The cat must always have the last word, and so here she is...
7:01 AM. Waking up. Big stretch. Slept well. Dreamed of flying lunches. Speaking of which, are they already out on the lawn or not?
7:03 AM. Sitting on the back of a chair, gazing out on my lawn. Indeed, the flying lunches are down there picking away among the grass. Perhaps for bugs. Well, whatever, they do make for pleasing scenery. My tail is thumping against the chair. If only this glass wasn’t between us, there’d be a lot of fun. For me, that is. It wouldn’t be much fun for you.
7:16 AM. Sounds from upstairs. The staff is busy getting ready for the day. Musing on whether or not to go up there and meow incessantly. I think today I shall be kind and await her presence. At least for no longer than ten minutes.
7:24 AM. Feeling impatient. And hungry. Shall we amend our earlier decision and go upstairs?
7:28 AM. The staff finally comes downstairs. Well, it’s about time, staff. I was about to go up there and howl like a banshee at you. Now then, have you put any thought into the all important task of making my breakfast?
7:30 AM. The staff has provided me with breakfast. A cold bowl of milk, a plate of chicken... and for whatever reason, more of those field rations. It doesn’t matter how many times I insist to her that I don’t like kibbles, she still puts them down. I suppose I could just tell her directly, but I would never lower myself to speak human.
7:31 AM. Contenting myself in eating my breakfast. Will leave the field rations aside.
7:33 AM. Leaving the staff to eat her breakfast in peace. Returning to my perch on the back of the chair to gaze out at my domain.
7:35 AM. Somewhere in the distance I can hear the barking of that foul hound. As long as I live, I will never understand the purposes dogs serve in the greater scheme of things.
7:43 AM. The staff is heading out the door for that work place she wanders off to during the day. Well, farewell, staff, but do be back in time at the end of the day. Unless you’re doing grocery shopping. In which case I expect you to come back with something to spoil me. Like a nice throw ball that I can promptly lose underneath the piano.

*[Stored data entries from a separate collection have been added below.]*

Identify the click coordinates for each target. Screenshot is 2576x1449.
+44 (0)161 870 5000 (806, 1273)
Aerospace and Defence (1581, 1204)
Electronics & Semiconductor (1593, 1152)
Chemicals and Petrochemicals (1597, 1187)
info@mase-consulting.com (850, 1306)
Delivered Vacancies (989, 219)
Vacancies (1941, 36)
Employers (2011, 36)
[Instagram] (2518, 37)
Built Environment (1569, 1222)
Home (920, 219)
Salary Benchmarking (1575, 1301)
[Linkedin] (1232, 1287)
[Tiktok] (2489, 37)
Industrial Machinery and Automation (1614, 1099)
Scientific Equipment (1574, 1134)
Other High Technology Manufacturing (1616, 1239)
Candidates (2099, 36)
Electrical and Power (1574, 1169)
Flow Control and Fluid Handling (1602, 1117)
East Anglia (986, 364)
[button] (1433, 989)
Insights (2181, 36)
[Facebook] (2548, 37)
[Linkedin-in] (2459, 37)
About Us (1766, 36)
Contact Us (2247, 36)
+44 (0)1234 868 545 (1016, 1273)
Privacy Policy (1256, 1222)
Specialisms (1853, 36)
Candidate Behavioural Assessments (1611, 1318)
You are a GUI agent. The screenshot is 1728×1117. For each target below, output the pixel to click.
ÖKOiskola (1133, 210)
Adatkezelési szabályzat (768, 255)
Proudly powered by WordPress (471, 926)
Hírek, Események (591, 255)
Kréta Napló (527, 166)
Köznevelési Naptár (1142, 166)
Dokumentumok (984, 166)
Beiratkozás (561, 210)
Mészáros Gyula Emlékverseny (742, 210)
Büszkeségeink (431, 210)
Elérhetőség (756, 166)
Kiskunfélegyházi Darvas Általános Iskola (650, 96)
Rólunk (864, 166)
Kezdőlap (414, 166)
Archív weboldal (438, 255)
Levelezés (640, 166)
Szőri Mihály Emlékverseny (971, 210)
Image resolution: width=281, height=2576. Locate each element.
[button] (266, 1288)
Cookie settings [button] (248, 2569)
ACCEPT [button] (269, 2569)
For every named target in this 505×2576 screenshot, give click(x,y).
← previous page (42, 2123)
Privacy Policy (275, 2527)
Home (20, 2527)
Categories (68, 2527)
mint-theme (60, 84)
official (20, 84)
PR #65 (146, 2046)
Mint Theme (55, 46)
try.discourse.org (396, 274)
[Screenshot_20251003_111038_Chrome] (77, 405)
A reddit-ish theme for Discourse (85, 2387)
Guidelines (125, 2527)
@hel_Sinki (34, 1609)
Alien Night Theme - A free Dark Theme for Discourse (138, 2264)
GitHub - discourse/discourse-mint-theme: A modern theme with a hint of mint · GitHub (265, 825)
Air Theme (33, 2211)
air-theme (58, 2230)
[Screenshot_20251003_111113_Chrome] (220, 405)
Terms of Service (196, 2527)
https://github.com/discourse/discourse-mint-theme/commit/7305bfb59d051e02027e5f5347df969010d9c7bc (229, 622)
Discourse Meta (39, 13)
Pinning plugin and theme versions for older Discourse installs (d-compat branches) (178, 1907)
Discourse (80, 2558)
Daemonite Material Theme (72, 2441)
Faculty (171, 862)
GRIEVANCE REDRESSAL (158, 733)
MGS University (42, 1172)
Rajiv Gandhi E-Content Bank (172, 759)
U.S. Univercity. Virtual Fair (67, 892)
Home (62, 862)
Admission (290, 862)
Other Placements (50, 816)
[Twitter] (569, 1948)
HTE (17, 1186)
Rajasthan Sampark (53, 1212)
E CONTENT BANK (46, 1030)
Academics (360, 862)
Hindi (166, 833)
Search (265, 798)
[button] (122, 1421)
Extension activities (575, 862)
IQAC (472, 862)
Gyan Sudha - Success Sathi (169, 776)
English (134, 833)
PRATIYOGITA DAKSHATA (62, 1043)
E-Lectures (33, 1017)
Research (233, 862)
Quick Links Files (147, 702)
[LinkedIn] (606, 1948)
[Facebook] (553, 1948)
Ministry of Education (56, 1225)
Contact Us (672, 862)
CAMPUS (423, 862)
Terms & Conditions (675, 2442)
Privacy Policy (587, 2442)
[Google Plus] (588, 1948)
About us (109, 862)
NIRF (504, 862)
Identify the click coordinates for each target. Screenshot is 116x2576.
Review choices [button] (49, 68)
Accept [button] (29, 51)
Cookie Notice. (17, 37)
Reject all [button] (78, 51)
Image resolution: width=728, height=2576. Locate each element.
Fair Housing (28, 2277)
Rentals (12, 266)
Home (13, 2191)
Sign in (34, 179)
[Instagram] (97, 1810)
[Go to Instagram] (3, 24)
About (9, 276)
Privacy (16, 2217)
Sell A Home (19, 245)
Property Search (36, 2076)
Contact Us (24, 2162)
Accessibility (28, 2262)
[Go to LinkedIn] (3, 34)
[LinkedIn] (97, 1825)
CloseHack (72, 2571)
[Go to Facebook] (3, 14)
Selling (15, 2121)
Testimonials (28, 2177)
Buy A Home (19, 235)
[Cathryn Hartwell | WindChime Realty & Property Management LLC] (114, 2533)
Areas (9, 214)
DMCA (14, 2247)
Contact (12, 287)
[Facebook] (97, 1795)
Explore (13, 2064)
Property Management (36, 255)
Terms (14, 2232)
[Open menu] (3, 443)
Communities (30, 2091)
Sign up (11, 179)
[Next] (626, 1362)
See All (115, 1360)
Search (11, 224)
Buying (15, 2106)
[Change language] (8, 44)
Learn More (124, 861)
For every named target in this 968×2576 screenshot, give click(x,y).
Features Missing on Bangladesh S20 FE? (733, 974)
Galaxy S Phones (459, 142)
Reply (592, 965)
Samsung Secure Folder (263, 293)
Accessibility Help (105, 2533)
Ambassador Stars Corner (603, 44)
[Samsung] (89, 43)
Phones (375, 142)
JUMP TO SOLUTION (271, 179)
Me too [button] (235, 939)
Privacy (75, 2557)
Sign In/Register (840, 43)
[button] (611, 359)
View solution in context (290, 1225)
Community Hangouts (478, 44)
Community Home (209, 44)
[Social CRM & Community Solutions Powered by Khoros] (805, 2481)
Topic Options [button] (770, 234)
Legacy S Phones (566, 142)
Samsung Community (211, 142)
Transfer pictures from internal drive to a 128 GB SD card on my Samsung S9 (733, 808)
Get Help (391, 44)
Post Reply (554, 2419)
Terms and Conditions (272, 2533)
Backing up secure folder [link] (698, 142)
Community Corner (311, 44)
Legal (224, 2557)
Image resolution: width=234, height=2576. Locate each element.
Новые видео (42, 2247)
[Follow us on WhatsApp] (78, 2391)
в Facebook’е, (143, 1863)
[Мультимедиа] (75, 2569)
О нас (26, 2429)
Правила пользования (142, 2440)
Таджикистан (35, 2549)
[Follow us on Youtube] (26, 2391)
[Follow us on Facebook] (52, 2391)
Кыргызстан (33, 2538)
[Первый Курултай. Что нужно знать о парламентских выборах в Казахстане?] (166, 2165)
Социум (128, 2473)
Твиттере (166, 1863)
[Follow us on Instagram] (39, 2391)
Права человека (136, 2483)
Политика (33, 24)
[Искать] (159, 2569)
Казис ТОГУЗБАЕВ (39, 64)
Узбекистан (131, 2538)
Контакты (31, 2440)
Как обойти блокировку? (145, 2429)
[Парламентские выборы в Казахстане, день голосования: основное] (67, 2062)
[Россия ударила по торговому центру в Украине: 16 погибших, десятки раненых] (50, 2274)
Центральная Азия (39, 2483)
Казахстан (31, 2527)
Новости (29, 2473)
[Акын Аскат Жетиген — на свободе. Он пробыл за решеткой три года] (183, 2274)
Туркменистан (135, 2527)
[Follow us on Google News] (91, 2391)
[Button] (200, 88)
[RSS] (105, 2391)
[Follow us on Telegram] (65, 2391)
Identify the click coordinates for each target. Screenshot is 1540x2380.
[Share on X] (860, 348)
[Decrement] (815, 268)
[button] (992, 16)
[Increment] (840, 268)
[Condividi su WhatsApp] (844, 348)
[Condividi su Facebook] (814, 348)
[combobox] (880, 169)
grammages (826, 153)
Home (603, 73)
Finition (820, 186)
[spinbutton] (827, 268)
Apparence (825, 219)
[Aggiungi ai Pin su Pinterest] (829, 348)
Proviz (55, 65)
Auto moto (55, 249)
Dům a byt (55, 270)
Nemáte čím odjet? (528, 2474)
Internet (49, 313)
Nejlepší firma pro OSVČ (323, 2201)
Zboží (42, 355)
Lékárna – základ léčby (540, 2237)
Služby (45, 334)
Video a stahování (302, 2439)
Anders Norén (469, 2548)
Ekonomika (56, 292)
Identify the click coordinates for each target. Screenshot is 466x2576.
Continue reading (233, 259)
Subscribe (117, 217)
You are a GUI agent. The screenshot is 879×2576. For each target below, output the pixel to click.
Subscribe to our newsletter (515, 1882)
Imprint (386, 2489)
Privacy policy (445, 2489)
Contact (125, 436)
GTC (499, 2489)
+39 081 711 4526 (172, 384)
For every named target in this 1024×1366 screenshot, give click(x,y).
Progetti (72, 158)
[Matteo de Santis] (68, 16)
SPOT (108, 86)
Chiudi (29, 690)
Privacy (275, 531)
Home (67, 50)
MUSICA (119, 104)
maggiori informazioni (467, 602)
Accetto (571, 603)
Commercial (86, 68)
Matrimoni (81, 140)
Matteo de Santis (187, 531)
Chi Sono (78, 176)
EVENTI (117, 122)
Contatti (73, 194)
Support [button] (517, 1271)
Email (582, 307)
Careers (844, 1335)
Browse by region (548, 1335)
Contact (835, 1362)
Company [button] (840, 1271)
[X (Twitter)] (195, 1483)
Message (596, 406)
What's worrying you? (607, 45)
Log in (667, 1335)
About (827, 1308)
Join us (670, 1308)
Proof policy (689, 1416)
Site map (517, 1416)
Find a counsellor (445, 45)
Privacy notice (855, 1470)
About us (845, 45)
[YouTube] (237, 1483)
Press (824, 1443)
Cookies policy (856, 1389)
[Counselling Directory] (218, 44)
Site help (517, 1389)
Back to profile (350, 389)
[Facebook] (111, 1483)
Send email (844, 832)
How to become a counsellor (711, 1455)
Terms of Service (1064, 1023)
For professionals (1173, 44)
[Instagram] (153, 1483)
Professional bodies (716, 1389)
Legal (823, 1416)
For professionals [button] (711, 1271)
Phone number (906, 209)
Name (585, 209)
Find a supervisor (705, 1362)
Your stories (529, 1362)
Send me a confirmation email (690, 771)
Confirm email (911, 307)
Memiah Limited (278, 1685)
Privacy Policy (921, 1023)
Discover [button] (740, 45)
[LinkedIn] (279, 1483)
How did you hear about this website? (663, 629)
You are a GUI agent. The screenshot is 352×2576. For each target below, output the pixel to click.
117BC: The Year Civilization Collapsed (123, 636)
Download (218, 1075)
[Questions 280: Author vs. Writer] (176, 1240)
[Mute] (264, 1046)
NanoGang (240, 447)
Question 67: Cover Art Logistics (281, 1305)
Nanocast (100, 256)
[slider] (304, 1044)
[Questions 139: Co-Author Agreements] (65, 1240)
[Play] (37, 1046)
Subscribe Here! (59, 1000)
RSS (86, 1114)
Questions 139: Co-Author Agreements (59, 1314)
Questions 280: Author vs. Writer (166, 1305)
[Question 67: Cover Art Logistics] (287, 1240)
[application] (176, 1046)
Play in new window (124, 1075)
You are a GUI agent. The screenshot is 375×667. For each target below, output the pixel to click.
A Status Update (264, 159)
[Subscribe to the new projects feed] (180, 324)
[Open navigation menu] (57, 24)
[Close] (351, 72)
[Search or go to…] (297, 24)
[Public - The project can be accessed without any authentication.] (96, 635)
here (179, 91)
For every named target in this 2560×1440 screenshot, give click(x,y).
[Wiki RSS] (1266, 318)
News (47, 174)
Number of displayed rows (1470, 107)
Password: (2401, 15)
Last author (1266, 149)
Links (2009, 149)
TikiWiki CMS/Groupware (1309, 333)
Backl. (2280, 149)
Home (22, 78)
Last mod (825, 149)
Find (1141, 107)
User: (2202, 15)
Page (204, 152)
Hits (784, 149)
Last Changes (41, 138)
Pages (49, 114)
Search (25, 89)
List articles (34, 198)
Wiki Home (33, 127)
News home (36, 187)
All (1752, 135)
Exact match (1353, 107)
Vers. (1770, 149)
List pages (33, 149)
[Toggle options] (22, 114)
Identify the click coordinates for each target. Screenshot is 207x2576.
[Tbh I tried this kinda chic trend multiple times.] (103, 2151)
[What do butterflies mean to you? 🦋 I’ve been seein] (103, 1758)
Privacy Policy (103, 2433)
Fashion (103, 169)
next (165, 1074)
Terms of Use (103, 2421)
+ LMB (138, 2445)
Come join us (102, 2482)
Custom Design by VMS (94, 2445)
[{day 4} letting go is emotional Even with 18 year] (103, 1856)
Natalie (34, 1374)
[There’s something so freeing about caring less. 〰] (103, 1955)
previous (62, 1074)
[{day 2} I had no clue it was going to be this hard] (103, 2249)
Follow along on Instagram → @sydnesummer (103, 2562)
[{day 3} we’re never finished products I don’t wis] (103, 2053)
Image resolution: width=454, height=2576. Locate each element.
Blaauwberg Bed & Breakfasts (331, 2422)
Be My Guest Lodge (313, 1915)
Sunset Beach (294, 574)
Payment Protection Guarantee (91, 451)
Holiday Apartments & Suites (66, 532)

7:45 AM. Watching from the window as the staff’s car pulls out of the driveway. Very well then, time for me to entertain myself. Have to decide how much time to allot today to the critical task of napping. One can never have too many naps, after all.
7:58 AM. Musing on the great meaning of life questions. Is it true, as the philosopher Mrs. Drucilla Mittens of the Maine Coon Order once said, that the purr is the meaning of life?
8:02 AM. Twitching my tail while watching a squirrel out in the yard, digging in the lawn. Forgot where you placed that stash of nuts, did you?
8:24 AM. Watching the woods. Movement in the treeline. Wait a minute... is that the foul hound himself?
8:25 AM. The irritating mutt pauses at the treeline before heading back into the woods. Oh, he saw me. Thought the better of it and beat a hasty retreat. And don’t come back, you hear me? Don’t come back!
9:17 AM. Well, all things being such as they are, I think a nap would be in order right about now.
12:03 PM. Waking up. Slept well. Taking a big stretch. Feeling a bit peckish.
12:04 PM. Back in the kitchen. Feeling slightly disappointed as I remember that all that’s left are the field rations.
12:05 PM. Despite my reservations, I help myself to the field rations. When in dire straits, as they say...
12:22 PM. News story on the television about the Canada Day holiday on the weekend. Which of course will include fireworks in town. Or as we cats call them, the demonic sirens of hell unleashed. I'm so glad I live in the country.
1:36 PM. The distant barking of that annoying mutt interrupts my nap. Hmmm, from his tone and the time of day, he’s yelling at the mailman. Oh, shut up, dog, just let the man do his job already without waking me up so rudely from my well deserved nap.
5:29 PM. The staff comes in the front door. It’s about time, staff! I was about to send out the cavalry to go look for you.
6:03 PM. Supervising the staff while she makes dinner. The meat smells good, staff.
6:42 PM. Settling down to dinner with the staff. Some chunks of beef for me. For whatever reason, she’s having hers in a casserole with potatoes and broccoli. What is it about broccoli that seems to appeal to my staff? If you ask me, that stuff is atrocious.
8:51 PM. Launching into a full speed sprint around the house just to see if I can break my all time fastest record. And to make the staff wonder if I’ve lost my mind. After all, driving her crazy is one of life’s great pleasures.
11:28 PM. The staff is off to bed. Okay, staff, sleep well. Do keep the door open, though. I expect to be able to jump up on your bed at three in the morning if it so crosses my mind to do, after all.